Sin embargo, a pesar de este significativo estímulo, no será la Unión Soviética quien lleve la batuta cinéfila. Es probable que el primer compositor "serio" en escribir música ex profeso para el cine, haya sido el francés Camile Saint-Saëns, quien en 1908 colabora con los directores Le Bargy y Calmettes en la película El asesinato del duque de Guisa, producida por Film d´art. A partir de este primer acercamiento, la imagen y el sonido andarán caminos paralelos que, violando las leyes matemáticas, se cruzaran para nuestra inmensa fortuna en más de una obra maestra. Así, René Clair, una de las cabezas de la vanguardia francesa, filma Entreacto (1924), con guión de Francis Picabia, fotografía de Man Ray y música de Erick Satie, pero no será sino hasta la cinta The Jazz Singer (1927), de Alan Crosland, y con música de Louis Silvers, que una película sea considerada propiamente −aunque de manera parcial− como cinta sonora.
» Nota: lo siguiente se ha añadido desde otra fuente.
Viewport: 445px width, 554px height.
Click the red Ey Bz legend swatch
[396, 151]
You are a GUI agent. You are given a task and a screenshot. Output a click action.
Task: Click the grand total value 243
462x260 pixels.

No podría ser de otra manera. El primer largometraje para el cual Shostakovich escribe música, es mudo
y con un título sumamente sugerente y simbólico, La nueva Babilonia, dirigida en 1929 por Grigori Kozintsev y Leonid Trauberg. Pero pronto Shostakovich se verá inmerso en el cine sonoro gracias a los rápidos avances técnicos. Si bien esta posibilidad de combinación simultánea de audio e imagen le permite un mayor desarrollo de su libertad expresiva, también lo obliga a tener un mayor compromiso con el ideario nacionalista, y lo orilla a dejar de lado (por lo menos en su música cinematográfica) toda experimentación musical que pudiera ser censurada y condenada bajo el rubro de "arte decadente" por su supuesta filia a la burguesía.
A pesar de esta tensión, el compositor escribe música para películas como Las colinas de oro, op. 30; Soja, op. 64, y Malet, op. 116, entre otras, actividad que le granjea dividendos positivos de reputación al interior del Partido y con sus correligionarios. Ya para 1961, en plena madurez, su trabajo para Kovanschina obtiene incluso una nominación al Oscar en la categoría de Mejor adaptación musical, y nueve años después escribe la música para El rey Lear, de Kozintsev, 1970, con la cual cierra su ciclo cinematográfico. Pero de todas sus partituras para cine, es quizá El tábano, op. 97, de 1955, la que ha tenido mayor fortuna de público e interpretación. En ella encontramos una muestra sintética de la maestría con la que trabajaba Shostakovich sus composiciones cinematográficas; música que si bien está sujeta a un argumento "artificial", se logra mantener independiente en cuanto a su carácter y factura, para erigirse como una suite que puede (¿debe?) ser interpretada como una pieza sinfónica autónoma, como mucha de la música shostakoviana concebida para el séptimo arte.
Para un compositor cuya obra de concierto provocaba con harta frecuencia la irritación de la nomenklatura, escribir música para filmes nacionalistas que insuflaban el ego y daban poder al Partido Comunista, le permitió mantener la balanza de lo políticamente correcto en equilibrio, y con ello, la cabeza en su lugar. Pero no sea esta circunstancia extramusical una invitación para la injusticia; la música que Shostakovich concibió para el celuloide, aunque menos compleja que su obra sinfónica y lejana a las propuestas formales y vanguardistas de sus cuartetos, bien supo cumplir con su función artística y social, al amoldarse a las demandas del realismo socialista sin descuidar la finura técnica y la originalidad.